Stuart Chidley, co-founder at Reposit, said his company and M&S had built “a scalable standardised returnable packaging solution that works for business and customers”.

“This scale up is the result of strong customer engagement which we hope will result in more action across the retail industry to offer customers a convenient alternative to single-use packaging,” he added.

M&S, in partnership with Reposit, cleaning product manufacturer Ecover and not-for-profit organisation City to Sea, is part of a project to demonstrate returnable packaging systems at scale. The project is supported by UK Research & Innovation’s Smart Sustainable Plastic Packaging Fund.

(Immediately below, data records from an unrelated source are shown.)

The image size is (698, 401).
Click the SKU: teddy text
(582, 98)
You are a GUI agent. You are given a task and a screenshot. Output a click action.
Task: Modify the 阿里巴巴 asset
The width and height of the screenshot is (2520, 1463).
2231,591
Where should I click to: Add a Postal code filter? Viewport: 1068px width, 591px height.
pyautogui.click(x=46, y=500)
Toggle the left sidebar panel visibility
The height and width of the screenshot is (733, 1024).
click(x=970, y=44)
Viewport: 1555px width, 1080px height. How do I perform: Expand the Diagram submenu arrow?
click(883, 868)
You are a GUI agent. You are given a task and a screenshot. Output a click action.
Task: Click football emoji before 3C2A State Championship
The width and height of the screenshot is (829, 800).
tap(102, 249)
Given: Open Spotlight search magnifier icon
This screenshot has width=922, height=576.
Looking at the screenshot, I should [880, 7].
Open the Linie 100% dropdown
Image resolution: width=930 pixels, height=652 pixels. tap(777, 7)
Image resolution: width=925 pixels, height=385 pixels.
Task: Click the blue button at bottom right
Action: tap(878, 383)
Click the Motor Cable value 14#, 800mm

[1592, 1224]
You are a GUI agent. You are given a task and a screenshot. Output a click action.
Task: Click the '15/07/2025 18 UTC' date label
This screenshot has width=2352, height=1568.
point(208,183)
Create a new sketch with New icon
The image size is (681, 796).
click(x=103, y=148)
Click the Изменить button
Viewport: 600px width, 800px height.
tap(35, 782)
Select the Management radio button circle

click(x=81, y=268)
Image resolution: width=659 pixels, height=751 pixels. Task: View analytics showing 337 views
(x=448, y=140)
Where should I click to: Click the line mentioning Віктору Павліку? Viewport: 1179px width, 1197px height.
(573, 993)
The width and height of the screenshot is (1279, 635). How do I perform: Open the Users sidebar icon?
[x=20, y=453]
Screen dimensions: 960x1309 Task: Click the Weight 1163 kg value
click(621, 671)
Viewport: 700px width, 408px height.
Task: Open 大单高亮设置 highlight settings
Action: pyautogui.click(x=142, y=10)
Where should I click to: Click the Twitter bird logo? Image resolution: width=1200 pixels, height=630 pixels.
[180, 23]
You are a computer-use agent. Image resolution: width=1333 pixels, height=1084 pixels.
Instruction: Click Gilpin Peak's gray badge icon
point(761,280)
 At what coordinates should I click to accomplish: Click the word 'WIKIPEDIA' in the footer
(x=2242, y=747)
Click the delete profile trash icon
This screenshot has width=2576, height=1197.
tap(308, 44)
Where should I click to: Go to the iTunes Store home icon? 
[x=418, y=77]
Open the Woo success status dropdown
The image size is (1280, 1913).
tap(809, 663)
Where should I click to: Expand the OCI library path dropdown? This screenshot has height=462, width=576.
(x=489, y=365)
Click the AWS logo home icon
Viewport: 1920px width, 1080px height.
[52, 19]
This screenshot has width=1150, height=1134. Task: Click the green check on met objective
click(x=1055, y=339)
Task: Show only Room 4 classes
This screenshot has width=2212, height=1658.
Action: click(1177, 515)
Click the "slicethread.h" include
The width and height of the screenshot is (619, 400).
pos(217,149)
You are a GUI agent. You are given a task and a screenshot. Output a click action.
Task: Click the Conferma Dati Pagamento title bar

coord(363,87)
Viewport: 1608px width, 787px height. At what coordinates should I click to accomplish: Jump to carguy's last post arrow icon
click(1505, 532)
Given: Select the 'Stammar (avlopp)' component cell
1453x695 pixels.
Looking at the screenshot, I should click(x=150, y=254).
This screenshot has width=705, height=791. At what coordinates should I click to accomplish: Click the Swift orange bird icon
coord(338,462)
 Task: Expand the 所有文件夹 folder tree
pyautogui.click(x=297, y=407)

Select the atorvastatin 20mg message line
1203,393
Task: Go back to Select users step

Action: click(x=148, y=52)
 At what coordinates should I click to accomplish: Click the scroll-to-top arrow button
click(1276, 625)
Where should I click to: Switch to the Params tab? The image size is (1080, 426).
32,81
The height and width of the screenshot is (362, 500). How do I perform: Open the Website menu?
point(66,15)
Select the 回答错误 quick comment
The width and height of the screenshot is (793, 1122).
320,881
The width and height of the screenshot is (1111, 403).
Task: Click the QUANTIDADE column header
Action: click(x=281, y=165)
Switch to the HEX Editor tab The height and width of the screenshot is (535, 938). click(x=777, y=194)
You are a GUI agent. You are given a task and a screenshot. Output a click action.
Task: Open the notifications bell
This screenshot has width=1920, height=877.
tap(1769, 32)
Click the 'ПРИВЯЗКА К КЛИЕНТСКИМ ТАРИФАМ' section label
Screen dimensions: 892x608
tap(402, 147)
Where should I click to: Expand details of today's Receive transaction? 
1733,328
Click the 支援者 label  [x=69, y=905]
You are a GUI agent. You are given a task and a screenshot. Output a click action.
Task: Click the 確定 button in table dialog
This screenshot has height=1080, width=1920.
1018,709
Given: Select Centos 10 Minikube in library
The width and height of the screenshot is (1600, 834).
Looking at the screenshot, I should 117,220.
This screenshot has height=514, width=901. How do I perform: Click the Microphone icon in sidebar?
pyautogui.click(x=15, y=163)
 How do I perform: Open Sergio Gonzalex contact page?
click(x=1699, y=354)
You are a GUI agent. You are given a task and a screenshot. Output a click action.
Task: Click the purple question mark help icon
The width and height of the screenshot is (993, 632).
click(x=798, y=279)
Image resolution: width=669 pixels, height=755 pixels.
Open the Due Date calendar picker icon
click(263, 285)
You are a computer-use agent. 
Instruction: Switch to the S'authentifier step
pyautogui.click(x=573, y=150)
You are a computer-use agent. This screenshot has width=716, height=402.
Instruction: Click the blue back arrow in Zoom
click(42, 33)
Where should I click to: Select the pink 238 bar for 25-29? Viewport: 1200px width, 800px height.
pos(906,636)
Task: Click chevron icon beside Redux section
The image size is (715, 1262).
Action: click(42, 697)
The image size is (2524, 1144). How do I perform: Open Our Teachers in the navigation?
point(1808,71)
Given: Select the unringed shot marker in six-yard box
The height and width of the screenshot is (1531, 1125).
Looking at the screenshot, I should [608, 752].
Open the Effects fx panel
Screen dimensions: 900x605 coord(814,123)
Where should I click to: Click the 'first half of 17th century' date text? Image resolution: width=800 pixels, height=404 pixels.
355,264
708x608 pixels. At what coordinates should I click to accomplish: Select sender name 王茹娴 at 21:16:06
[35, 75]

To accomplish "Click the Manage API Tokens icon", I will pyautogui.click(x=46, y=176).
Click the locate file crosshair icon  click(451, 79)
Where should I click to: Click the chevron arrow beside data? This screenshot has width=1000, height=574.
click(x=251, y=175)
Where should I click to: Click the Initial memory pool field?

The M&S stores which have – or will shortly have – a Refilled station are, as follows:

  • Aintree
  • Bluewater
  • Camberley
  • Cheshunt
  • Falkirk Central
  • Hackney
  • Hedge End
  • Hempstead Valley
  • Kingsley Village
  • Leamington
  • Liverpool One
  • London Colney
  • London Stratford
  • Meadowhall
  • Mosely
  • Oatlands Harrogate
  • Purley Way
  • Silverburn Glasgow
  • Silverlink Newcastle
  • Stevenage
  • Stockport
  • Tolworth
  • Vangarde
  • Wolstanton Stoke
  • York

Refilled is a separate initiative to the food-based ‘Fill Your Own’ scheme first launched in 2020 which Green Retail World covered at the time and which is still available in M&S’s Aintree, Banbridge, Bluewater, Edinburgh Gyle, Hackney, Hedge End, Lisburn, Manchester, Meadowhall, Solihull Sears, Silverlink, Staines Two Rivers, Westfield Stratford, York Vangarde, and Wolstanton Stoke stores.

Several of the large UK retailers have trialled resuable packaging schemes, including Tesco, which ran and then withdrew its Loop scheme in 2022 citing the need for a cultural and consumer behavioural shift for reuse to truly take off.